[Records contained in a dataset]
• • •
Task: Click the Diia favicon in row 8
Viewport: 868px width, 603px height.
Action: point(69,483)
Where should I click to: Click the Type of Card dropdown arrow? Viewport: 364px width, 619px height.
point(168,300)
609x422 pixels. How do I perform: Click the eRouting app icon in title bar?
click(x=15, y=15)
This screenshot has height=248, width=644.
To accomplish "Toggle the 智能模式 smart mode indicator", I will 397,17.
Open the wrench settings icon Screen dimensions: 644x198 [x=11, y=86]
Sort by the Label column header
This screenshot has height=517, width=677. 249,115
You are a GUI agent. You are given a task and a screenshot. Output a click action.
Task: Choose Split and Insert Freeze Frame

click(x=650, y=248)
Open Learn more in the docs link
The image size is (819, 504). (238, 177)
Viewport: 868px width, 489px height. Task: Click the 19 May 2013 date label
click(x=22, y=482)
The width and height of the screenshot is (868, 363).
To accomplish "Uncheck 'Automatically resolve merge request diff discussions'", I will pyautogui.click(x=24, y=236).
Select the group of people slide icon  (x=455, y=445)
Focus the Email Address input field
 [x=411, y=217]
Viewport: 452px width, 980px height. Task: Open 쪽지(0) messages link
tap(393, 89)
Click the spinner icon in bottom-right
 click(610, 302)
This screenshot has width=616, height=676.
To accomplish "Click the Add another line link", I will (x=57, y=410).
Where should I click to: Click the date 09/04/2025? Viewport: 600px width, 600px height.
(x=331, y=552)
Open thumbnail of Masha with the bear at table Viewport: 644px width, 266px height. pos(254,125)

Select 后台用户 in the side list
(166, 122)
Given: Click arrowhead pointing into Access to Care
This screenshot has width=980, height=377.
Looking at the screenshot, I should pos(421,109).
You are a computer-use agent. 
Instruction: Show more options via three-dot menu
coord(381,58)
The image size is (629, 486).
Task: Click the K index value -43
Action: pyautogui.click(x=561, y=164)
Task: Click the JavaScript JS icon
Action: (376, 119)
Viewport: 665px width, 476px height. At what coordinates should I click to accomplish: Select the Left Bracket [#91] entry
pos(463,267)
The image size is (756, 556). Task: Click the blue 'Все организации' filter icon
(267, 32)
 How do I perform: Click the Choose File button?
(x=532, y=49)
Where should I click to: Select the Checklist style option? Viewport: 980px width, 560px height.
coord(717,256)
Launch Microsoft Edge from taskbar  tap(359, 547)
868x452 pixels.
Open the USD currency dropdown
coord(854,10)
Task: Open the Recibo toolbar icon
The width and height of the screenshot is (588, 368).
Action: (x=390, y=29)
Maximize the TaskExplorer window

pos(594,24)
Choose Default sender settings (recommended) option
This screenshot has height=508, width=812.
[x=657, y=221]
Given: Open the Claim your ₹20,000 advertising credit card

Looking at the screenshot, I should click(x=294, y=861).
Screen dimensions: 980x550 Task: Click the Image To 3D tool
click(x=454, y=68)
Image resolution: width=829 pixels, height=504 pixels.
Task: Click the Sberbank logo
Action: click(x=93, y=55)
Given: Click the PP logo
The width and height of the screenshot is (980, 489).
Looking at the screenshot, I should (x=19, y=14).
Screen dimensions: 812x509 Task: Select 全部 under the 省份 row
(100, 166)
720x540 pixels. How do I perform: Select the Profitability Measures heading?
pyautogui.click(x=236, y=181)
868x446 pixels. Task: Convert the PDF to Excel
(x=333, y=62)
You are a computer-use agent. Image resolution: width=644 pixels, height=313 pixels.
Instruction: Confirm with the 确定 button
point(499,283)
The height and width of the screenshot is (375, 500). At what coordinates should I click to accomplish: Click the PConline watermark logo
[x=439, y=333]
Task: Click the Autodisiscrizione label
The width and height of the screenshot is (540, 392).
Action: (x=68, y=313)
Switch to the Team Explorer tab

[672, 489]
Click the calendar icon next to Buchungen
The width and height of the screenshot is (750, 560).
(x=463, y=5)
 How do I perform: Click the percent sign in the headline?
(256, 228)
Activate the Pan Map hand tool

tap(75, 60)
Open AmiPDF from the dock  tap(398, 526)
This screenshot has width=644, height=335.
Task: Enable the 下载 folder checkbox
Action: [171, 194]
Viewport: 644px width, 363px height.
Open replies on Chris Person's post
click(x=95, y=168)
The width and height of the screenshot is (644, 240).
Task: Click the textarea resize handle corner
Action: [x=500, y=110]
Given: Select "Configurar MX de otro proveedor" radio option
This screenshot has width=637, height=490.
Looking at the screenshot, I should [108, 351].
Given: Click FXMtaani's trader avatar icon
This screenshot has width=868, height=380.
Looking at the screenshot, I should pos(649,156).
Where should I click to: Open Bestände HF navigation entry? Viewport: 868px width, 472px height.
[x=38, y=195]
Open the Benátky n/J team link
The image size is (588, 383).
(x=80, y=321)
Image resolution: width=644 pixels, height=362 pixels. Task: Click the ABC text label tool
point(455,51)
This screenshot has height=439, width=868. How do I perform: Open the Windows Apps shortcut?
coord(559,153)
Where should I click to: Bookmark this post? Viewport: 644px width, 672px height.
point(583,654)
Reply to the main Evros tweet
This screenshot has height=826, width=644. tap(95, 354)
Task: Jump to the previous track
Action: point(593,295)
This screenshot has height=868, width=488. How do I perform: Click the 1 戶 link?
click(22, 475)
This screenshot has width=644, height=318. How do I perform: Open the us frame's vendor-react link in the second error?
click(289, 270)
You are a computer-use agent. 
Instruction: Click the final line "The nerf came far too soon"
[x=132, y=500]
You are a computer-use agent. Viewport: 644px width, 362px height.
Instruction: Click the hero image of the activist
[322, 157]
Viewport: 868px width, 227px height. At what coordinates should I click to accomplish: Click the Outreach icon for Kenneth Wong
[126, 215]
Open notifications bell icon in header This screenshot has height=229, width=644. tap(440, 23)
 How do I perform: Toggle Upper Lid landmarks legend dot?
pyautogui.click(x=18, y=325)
• • •
WHAT YOU ARE ASKED TO DO:
The lines above should be printed again, exactly as they are.

SOLUTION TO THIS EXERCISE:
Task: Click the Diia favicon in row 8
Viewport: 868px width, 603px height.
Action: point(69,483)
Where should I click to: Click the Type of Card dropdown arrow? Viewport: 364px width, 619px height.
point(168,300)
609x422 pixels. How do I perform: Click the eRouting app icon in title bar?
click(x=15, y=15)
This screenshot has height=248, width=644.
To accomplish "Toggle the 智能模式 smart mode indicator", I will 397,17.
Open the wrench settings icon Screen dimensions: 644x198 [x=11, y=86]
Sort by the Label column header
This screenshot has height=517, width=677. 249,115
You are a GUI agent. You are given a task and a screenshot. Output a click action.
Task: Choose Split and Insert Freeze Frame

click(x=650, y=248)
Open Learn more in the docs link
The image size is (819, 504). (238, 177)
Viewport: 868px width, 489px height. Task: Click the 19 May 2013 date label
click(x=22, y=482)
The width and height of the screenshot is (868, 363).
To accomplish "Uncheck 'Automatically resolve merge request diff discussions'", I will pyautogui.click(x=24, y=236).
Select the group of people slide icon  (x=455, y=445)
Focus the Email Address input field
 [x=411, y=217]
Viewport: 452px width, 980px height. Task: Open 쪽지(0) messages link
tap(393, 89)
Click the spinner icon in bottom-right
 click(610, 302)
This screenshot has width=616, height=676.
To accomplish "Click the Add another line link", I will (x=57, y=410).
Where should I click to: Click the date 09/04/2025? Viewport: 600px width, 600px height.
(x=331, y=552)
Open thumbnail of Masha with the bear at table Viewport: 644px width, 266px height. pos(254,125)

Select 后台用户 in the side list
(166, 122)
Given: Click arrowhead pointing into Access to Care
This screenshot has width=980, height=377.
Looking at the screenshot, I should pos(421,109).
You are a computer-use agent. 
Instruction: Show more options via three-dot menu
coord(381,58)
The image size is (629, 486).
Task: Click the K index value -43
Action: pyautogui.click(x=561, y=164)
Task: Click the JavaScript JS icon
Action: (376, 119)
Viewport: 665px width, 476px height. At what coordinates should I click to accomplish: Select the Left Bracket [#91] entry
pos(463,267)
The image size is (756, 556). Task: Click the blue 'Все организации' filter icon
(267, 32)
 How do I perform: Click the Choose File button?
(x=532, y=49)
Where should I click to: Select the Checklist style option? Viewport: 980px width, 560px height.
coord(717,256)
Launch Microsoft Edge from taskbar  tap(359, 547)
868x452 pixels.
Open the USD currency dropdown
coord(854,10)
Task: Open the Recibo toolbar icon
The width and height of the screenshot is (588, 368).
Action: (x=390, y=29)
Maximize the TaskExplorer window

pos(594,24)
Choose Default sender settings (recommended) option
This screenshot has height=508, width=812.
[x=657, y=221]
Given: Open the Claim your ₹20,000 advertising credit card

Looking at the screenshot, I should click(x=294, y=861).
Screen dimensions: 980x550 Task: Click the Image To 3D tool
click(x=454, y=68)
Image resolution: width=829 pixels, height=504 pixels.
Task: Click the Sberbank logo
Action: click(x=93, y=55)
Given: Click the PP logo
The width and height of the screenshot is (980, 489).
Looking at the screenshot, I should (x=19, y=14).
Screen dimensions: 812x509 Task: Select 全部 under the 省份 row
(100, 166)
720x540 pixels. How do I perform: Select the Profitability Measures heading?
pyautogui.click(x=236, y=181)
868x446 pixels. Task: Convert the PDF to Excel
(x=333, y=62)
You are a computer-use agent. Image resolution: width=644 pixels, height=313 pixels.
Instruction: Confirm with the 确定 button
point(499,283)
The height and width of the screenshot is (375, 500). At what coordinates should I click to accomplish: Click the PConline watermark logo
[x=439, y=333]
Task: Click the Autodisiscrizione label
The width and height of the screenshot is (540, 392).
Action: (x=68, y=313)
Switch to the Team Explorer tab

[672, 489]
Click the calendar icon next to Buchungen
The width and height of the screenshot is (750, 560).
(x=463, y=5)
 How do I perform: Click the percent sign in the headline?
(256, 228)
Activate the Pan Map hand tool

tap(75, 60)
Open AmiPDF from the dock  tap(398, 526)
This screenshot has width=644, height=335.
Task: Enable the 下载 folder checkbox
Action: [171, 194]
Viewport: 644px width, 363px height.
Open replies on Chris Person's post
click(x=95, y=168)
The width and height of the screenshot is (644, 240).
Task: Click the textarea resize handle corner
Action: [x=500, y=110]
Given: Select "Configurar MX de otro proveedor" radio option
This screenshot has width=637, height=490.
Looking at the screenshot, I should [108, 351].
Given: Click FXMtaani's trader avatar icon
This screenshot has width=868, height=380.
Looking at the screenshot, I should pos(649,156).
Where should I click to: Open Bestände HF navigation entry? Viewport: 868px width, 472px height.
[x=38, y=195]
Open the Benátky n/J team link
The image size is (588, 383).
(x=80, y=321)
Image resolution: width=644 pixels, height=362 pixels. Task: Click the ABC text label tool
point(455,51)
This screenshot has height=439, width=868. How do I perform: Open the Windows Apps shortcut?
coord(559,153)
Where should I click to: Bookmark this post? Viewport: 644px width, 672px height.
point(583,654)
Reply to the main Evros tweet
This screenshot has height=826, width=644. tap(95, 354)
Task: Jump to the previous track
Action: point(593,295)
This screenshot has height=868, width=488. How do I perform: Click the 1 戶 link?
click(22, 475)
This screenshot has width=644, height=318. How do I perform: Open the us frame's vendor-react link in the second error?
click(289, 270)
You are a computer-use agent. 
Instruction: Click the final line "The nerf came far too soon"
[x=132, y=500]
You are a computer-use agent. Viewport: 644px width, 362px height.
Instruction: Click the hero image of the activist
[322, 157]
Viewport: 868px width, 227px height. At what coordinates should I click to accomplish: Click the Outreach icon for Kenneth Wong
[126, 215]
Open notifications bell icon in header This screenshot has height=229, width=644. tap(440, 23)
 How do I perform: Toggle Upper Lid landmarks legend dot?
pyautogui.click(x=18, y=325)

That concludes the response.